He stayed and when he had been rigged up for sound he came to stand alongside her as the show started, watching the monitor as the film of her training sessions and the jump was shown. He put a hand on her arm as she tensed, but it didn’t look as bad as she had feared although her insides contracted uncomfortably as she hit the ground.
The next shot was her arrival back at the apron, the waiting champagne, Mac lifting her from the jeep. Mac kissing her. She held her breath as it was Mac’s turn to go rigid. Surely they wouldn’t show her slapping him? But the film froze on her just-kissed face, her lips soft, slightly parted, her eyes bright, filling the television screens in eleven million sitting rooms throughout the country.
She didn’t have time to think about that, not with the floor manager waving at them frantically to get onto the set. Mac caught her hand and they ran down onto the set to thunderous applause from the hyped-up studio audience.
Mike Grafton, the show’s host, beamed at them before turning back to the audience. ‘Let’s hear it for a brave young lady.’ The audience went wild. ‘And the lucky man who gave her all that support.’ Another cheer. ‘Do you think he deserves another kiss?’ he asked them.
‘You kiss him,’ Claudia muttered, but no one heard. The audience, being worked skilfully by Mike, was loudly roaring its assent.
‘How much is it worth?’ he asked them.
‘One thousand pounds,’ they shouted back with one voice.
He put his hand to his ear as if he hadn’t heard them. ‘How much?’
‘One thousand pounds, one thousand pounds, one thousand pounds,’ the primed audience chanted gleefully and Claudia’s insides curled up at this further indignity as Mike turned to her and Mac, hands open in an “over-to-you” gesture.
Claudia felt her insides contract again as Mac turned his blue eyes upon her. ‘It’s all in a good cause, sweetheart,’ he murmured, with the slightest lift of his brows.
‘Sure it is.’ She’d been set up, the audience primed in advance by the warm-up man and there was no way out, but if Barty James thought he was going to get off that cheaply he had seriously underestimated her. She turned and looked up at the audience, then putting her hand to her ear in an imitation of Mike’s gesture she called out, ‘How much?’
She made an upward gesture with her other hand and the audience, assuming this was all part of the fun, didn’t need any encouragement. ‘Two thousands pounds,’ they chanted, noisily.
Claudia placed her hands on her hips and stared up at them. ‘Only two thousand?’ she demanded. ‘You can do better than that. Think of all those sick children.’
‘Three,’ they shouted back, gleefully. ‘Three thousand pounds.’
She turned to Mac with a broad gesture of disgust at their cheapness. Mac, taking his cue from her, joined in.
‘Come on now,’ he encouraged them. ‘It isn’t coming out of your pockets. Mike’s got the money burning a hole in his wallet right now. Just say the word.’ The audience obliged.
Mike Grafton, realising his show was being hijacked, quickly joined in hoisting up the price until Barty James’ frantic signals brought him to a halt.
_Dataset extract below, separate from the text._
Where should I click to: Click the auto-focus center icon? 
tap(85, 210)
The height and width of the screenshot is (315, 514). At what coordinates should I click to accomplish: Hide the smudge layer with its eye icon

‘Well, Claudia,’ he said, turning to her. ‘The audience want another kiss and we like to keep our audience happy even if it means we have to give seven thousand pounds to your good cause.’ Off camera, Barty’s expression suggested that it was coming straight out of his veins. ‘What do you say?’
Claudia s
miled sweetly. ‘I say you should double it.’
Mike gave a nervous laugh. ‘Double it?’ On the edge of the set she saw Barty groan, but he knew when he was beaten and he nodded once before disappearing to grab a large whisky that had magically appeared in front of him. Mike, determined to make the most of this turn of events, turned to the audience.
‘Double it!’ he repeated. ‘Shall we ask Gabriel MacIntyre if he thinks she’s worth it?’
Claudia was aware that Mac was looking at her, but she was incapable of meeting his eyes. Instead she kept her professional smile turned on the audience as an expectant silence settled over the studio.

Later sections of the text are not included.